#### [PAGE TEXT]
━━━━━━
Saturday, November 26, 2011

Three ways of examining brain (or any other) claims - Part Two - Brain Gym

In Part One I outlined the three broad tests I apply for examining a claim:
1. LMGTFY (let me google that for you)
2. The Plausibility Test (is it really even plausible?)
3. Empirical evidence (Okay, google wasn't definitive, and it sounds plausible, so what does the evidence say?)
I applied these to the 'we only use 10 percent or our brain' myth, which immediately failed the 'lmgtfy' test. This post will examine the claims made in a reasonably popular education program called 'Brain Gym'.

When you google Brian Gym, you do not get a black and white answer as to its efficacy. You get some official websites and a wikipedia entry. Brain Gym passes the lmgtfy test, so we move on to consider its plausibility.

From the aforementioned wikipedia entry:
The Brain Gym program is based on the concept that learning challenges can be overcome by carrying out certain movements, the use of which will create pathways in the brain. The repetition of the 26 Brain Gym activities (each of which takes about a minute to do), is said to "activate the brain for optimal storage and retrieval of information."
Already my skeptical hairs are beginning to stand on end. But, it's still not clear cut. Doing some form of physical activity always wakes me up and makes me feel more alert, thus 'optimizing' my brain. Exercise is good for you. No problems with that. However, there clearly is more to it than this.

It's at this point I ask 'what are they saying?' A common problem encountered when attempting to understand the reasoning behind a claim is the wording of the claim itself. A necessary condition for further investigation of Brain Gym is therefore clarity about their explanatory framework. Brain Gym is more than just 'exercise breaks'. They make explicit claims, that particular exercises effect specific regions of the brain and thus prepare students for specific types of learning. Let's consider some examples. If a picture says a thousand words, a video must say three, 'dumb, dumb and dumber'.
━━━━━━
Summarize the blog post about Brain Gym above in two sentences.

#### [EXCERPTED RECORDS]
━━━━━━
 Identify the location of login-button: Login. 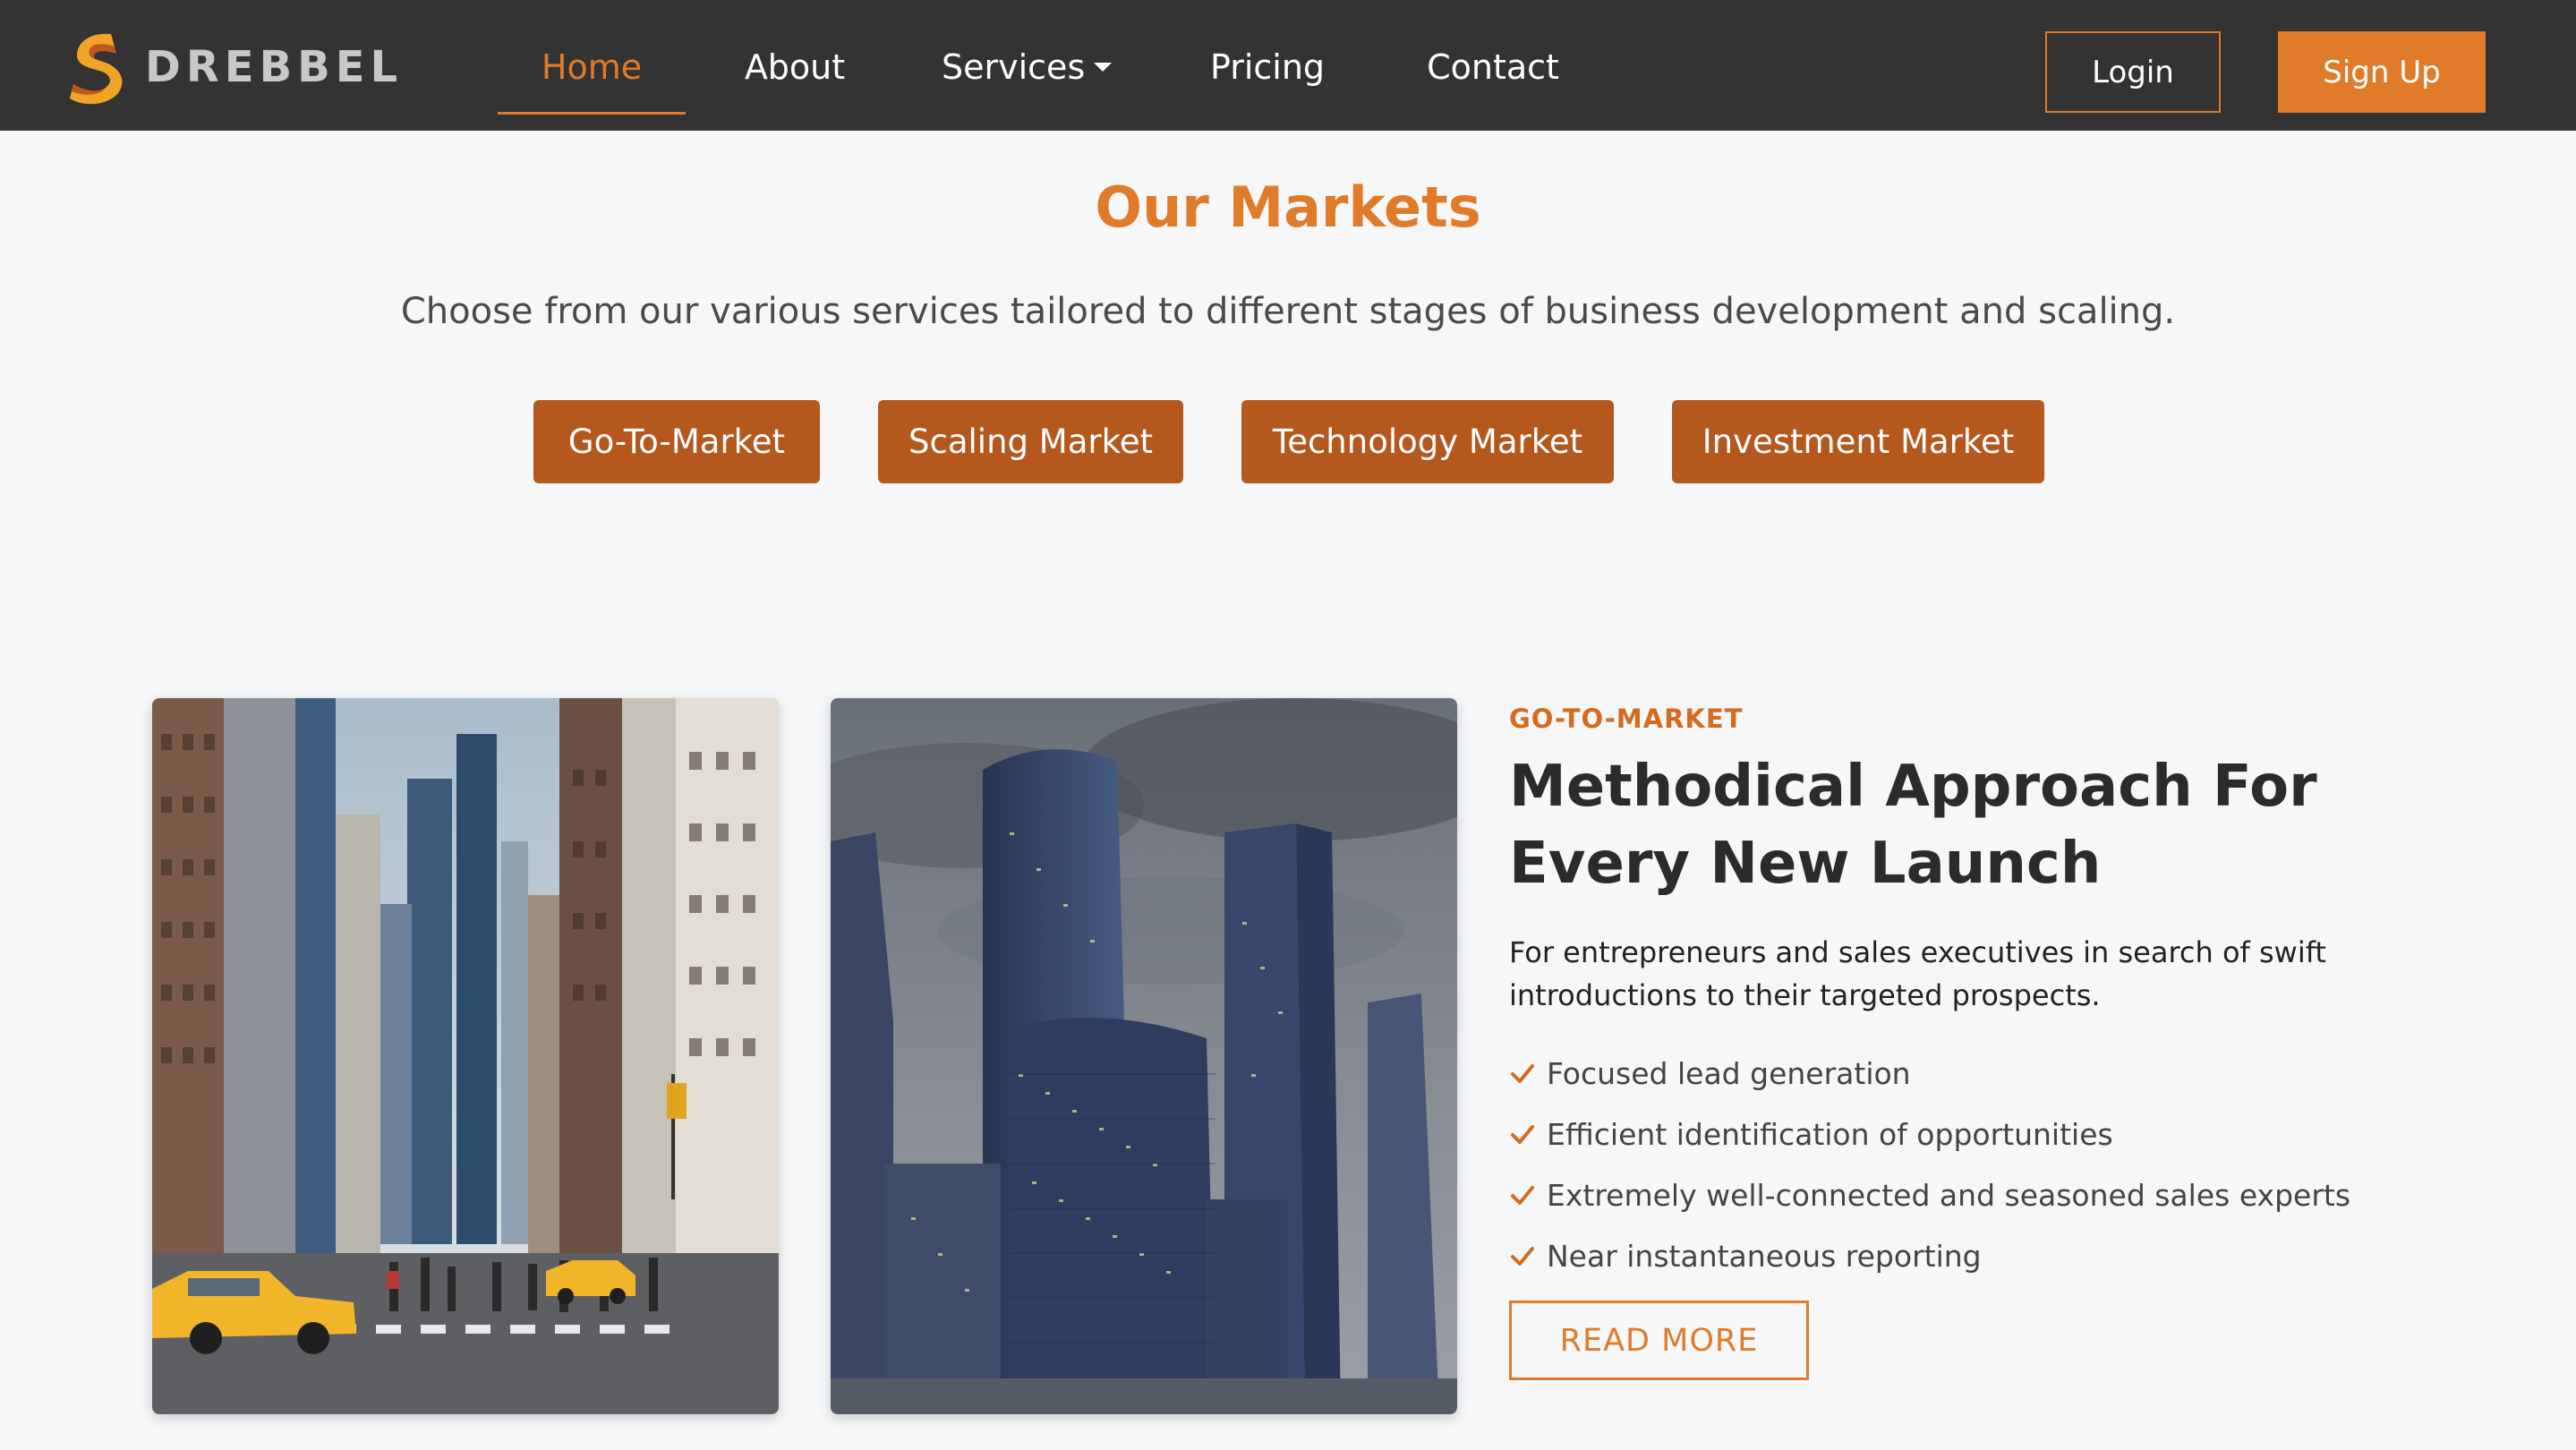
━━━━━━
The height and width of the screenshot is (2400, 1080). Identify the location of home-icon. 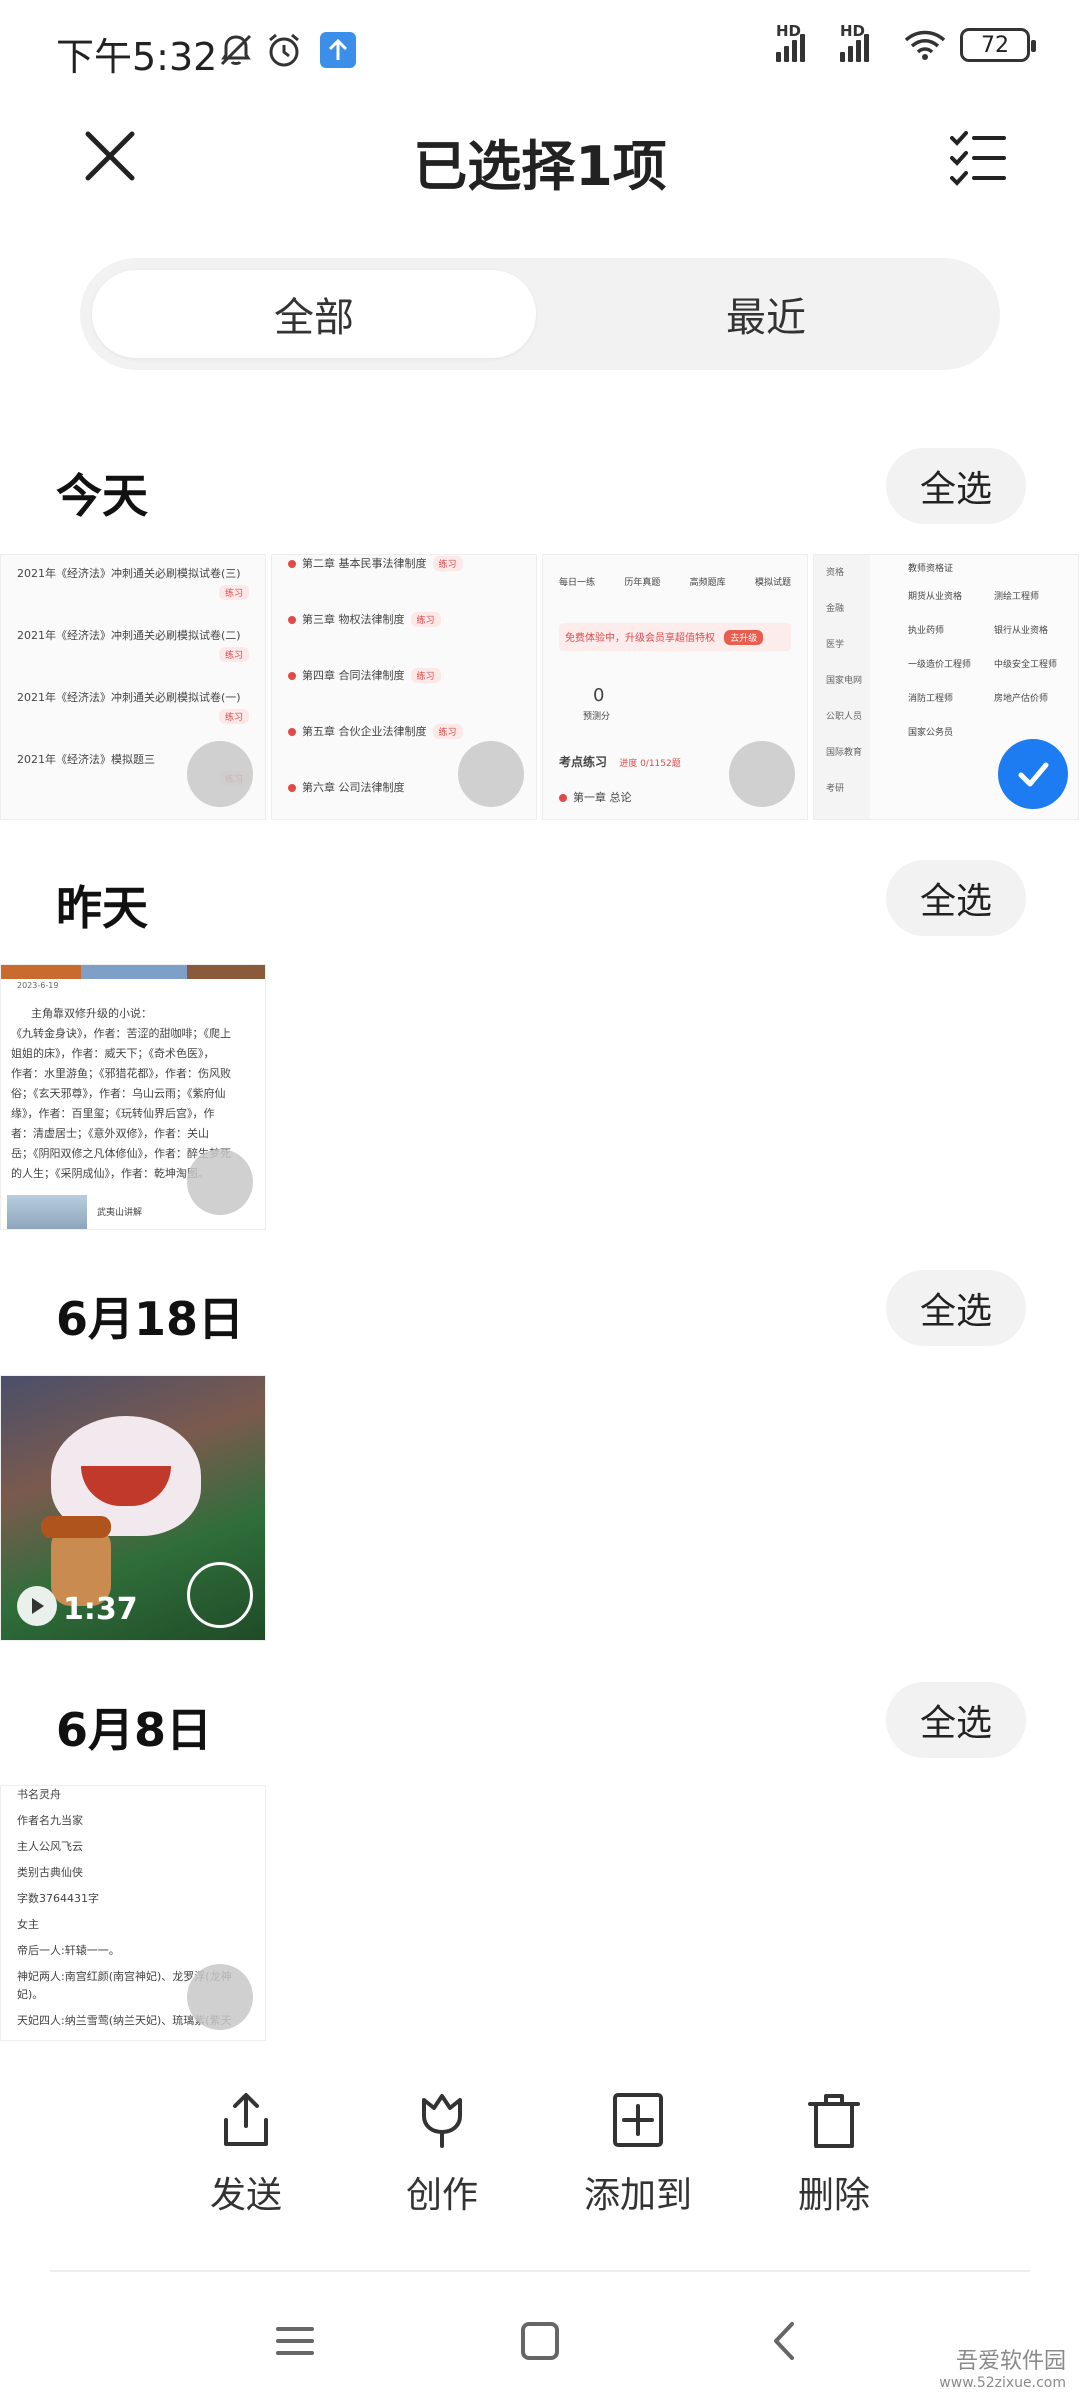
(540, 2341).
━━━━━━
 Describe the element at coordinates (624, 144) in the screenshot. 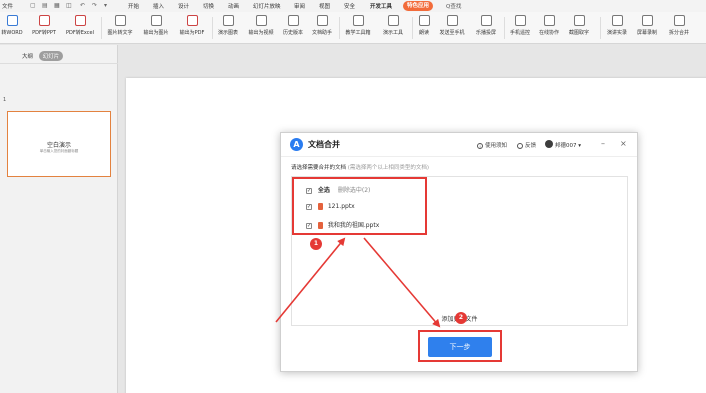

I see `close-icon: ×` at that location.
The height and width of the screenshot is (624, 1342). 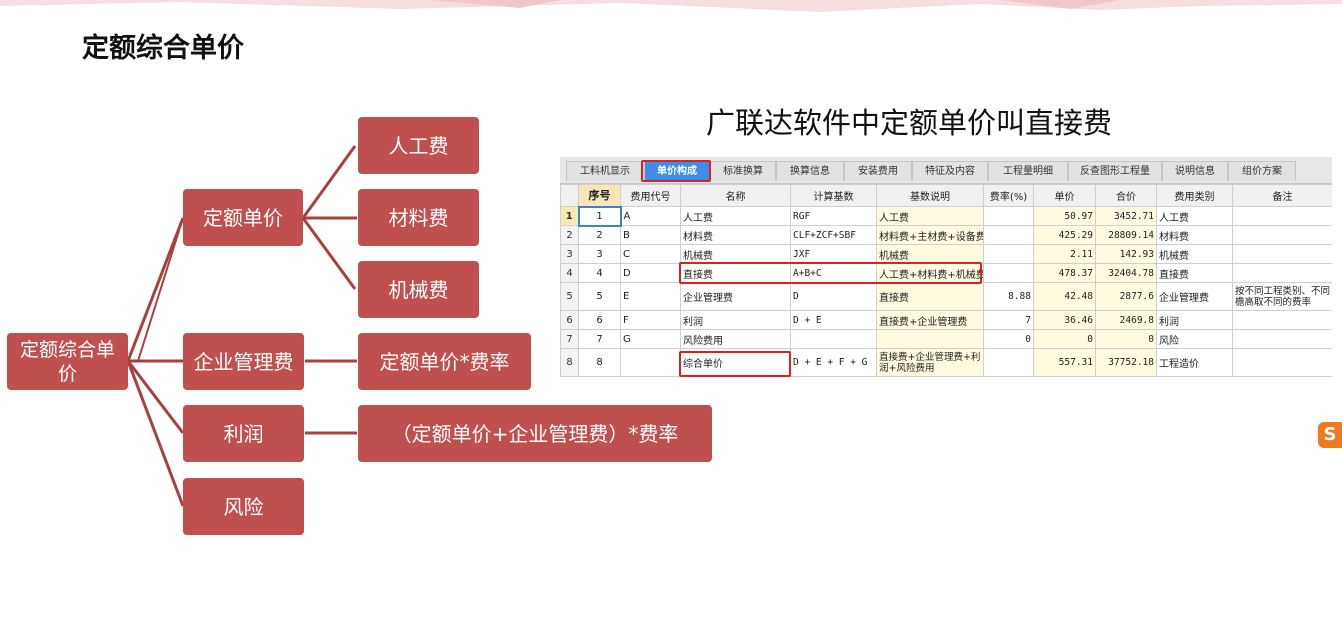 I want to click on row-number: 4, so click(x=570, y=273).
━━━━━━
#### [ANSWER BELOW]
The post applies three tests for examining a claim (a Google search, a plausibility check, and a look at empirical evidence) to Brain Gym, an education program that passes the first test because searching gives no clear answer about its efficacy. On plausibility, the author agrees that exercise is good and promotes alertness but points out that Brain Gym goes further, claiming that particular exercises affect specific brain regions and prepare students for specific types of learning.